University Senate chair Pamela Lanford stepped down Wednesday afternoon during the body’s final meeting of the school year, as Laura Dugan, professor and associate chair of the criminology and criminal justice department, gets ready to take the helm. 

Dugan’s transition comes at an uncertain time — as the University of Maryland prepares plans to return to the campus and as Darryll Pines, the current dean of the engineering school, prepares to take over as president. 

“It’s a pretty critical time,” Dugan said. “I’m happy to have a way that I can help serve.”

Dugan has worked closely with Lanford throughout the years — Dugan was nominated in Lanford’s first of three years on the Senate.  And while Lanford says Dugan’s leadership will be stylistically different than her own, she’s excited to see what Dugan brings to the office.

“We come from different parts of the university background and have different approaches, personality,” Lanford said. “I think that actually strengthens the office of the chair.”

[Read more: UMD Senate holds first virtual meeting after coronavirus-related delays]

Lanford left both returning and newly-elected senators to Dugan, including Jeff Hollingsworth, the university’s chief information officer and vice president of information technology, who hinted at the senate’s need to make long-term considerations for how the university would operate online, even as it makes plans to return to the physical campus.

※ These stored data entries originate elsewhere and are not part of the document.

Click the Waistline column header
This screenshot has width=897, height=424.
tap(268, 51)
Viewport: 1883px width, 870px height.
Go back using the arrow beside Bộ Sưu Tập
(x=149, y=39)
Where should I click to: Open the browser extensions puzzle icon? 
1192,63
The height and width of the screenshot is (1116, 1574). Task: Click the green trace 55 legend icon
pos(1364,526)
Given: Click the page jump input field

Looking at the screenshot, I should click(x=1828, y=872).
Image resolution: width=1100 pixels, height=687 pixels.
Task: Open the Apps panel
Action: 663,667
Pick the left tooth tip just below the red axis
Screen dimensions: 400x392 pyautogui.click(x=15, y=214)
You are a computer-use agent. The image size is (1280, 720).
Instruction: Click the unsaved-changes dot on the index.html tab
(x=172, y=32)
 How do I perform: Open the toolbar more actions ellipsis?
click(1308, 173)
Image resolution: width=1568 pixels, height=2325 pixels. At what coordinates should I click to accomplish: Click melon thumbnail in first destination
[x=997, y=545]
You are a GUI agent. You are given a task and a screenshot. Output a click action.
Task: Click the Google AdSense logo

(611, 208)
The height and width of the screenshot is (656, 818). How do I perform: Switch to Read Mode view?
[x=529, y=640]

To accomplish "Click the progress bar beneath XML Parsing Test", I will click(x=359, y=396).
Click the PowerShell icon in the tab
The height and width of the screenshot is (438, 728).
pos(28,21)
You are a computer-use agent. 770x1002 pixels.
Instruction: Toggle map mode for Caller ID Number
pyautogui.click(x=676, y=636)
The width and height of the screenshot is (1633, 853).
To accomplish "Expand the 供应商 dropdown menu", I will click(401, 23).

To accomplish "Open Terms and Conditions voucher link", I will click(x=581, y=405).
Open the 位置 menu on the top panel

Though he applauded his team’s work for getting the university onto Zoom in less than 72 hours, the university and the Department of Information Technology will have to be in constant search for new platforms, he said.

“What is the great technology of this year could be the mediocre technology of next year,” Hollingsworth said.

Technology is something Dugan will have to consider in her term as chair, as she hopes to keep some technologies and practices that came out of the demand for social distancing during the pandemic. She hopes to use Zoom for small but regular meetings with senate leadership in the Big Ten, as well as with leaders, including the provost.

“The level of technology that’s available to us that we didn’t even know about before the pandemic will make things a lot easier,” Dugan said. “And I think that people have become very adept at being able to communicate electronically now.”

[Read more: UMD Senate votes to clarify when the university can revoke a former student’s degree]

While she leads the senate back on campus, the senate will be working under the Pines’ presidency, who will start in July. Though Dugan has never met Pines, she said she is optimistic about their partnership. 

The senate should be a resource for the president to connect with the larger campus community — which Pines has been receptive to, she said. 

Dugan said it should be easy to get Pines acquainted with the senate since he’s served as a dean. His perspective as dean and relationship with students, she said, have already given him knowledge of certain processes Dugan would have otherwise had to prepare for with a president coming from the outside.

But with a pandemic uprooting a lot of tradition, Dugan is looking to keep as much of her former plans with the administration as she can, while remaining as flexible as possible.

“I think that [being flexible] is even more crucial, not just with the new president, but because there’s so much uncertainty moving forward,” Dugan said. “Right now, it’s just exhilarating.”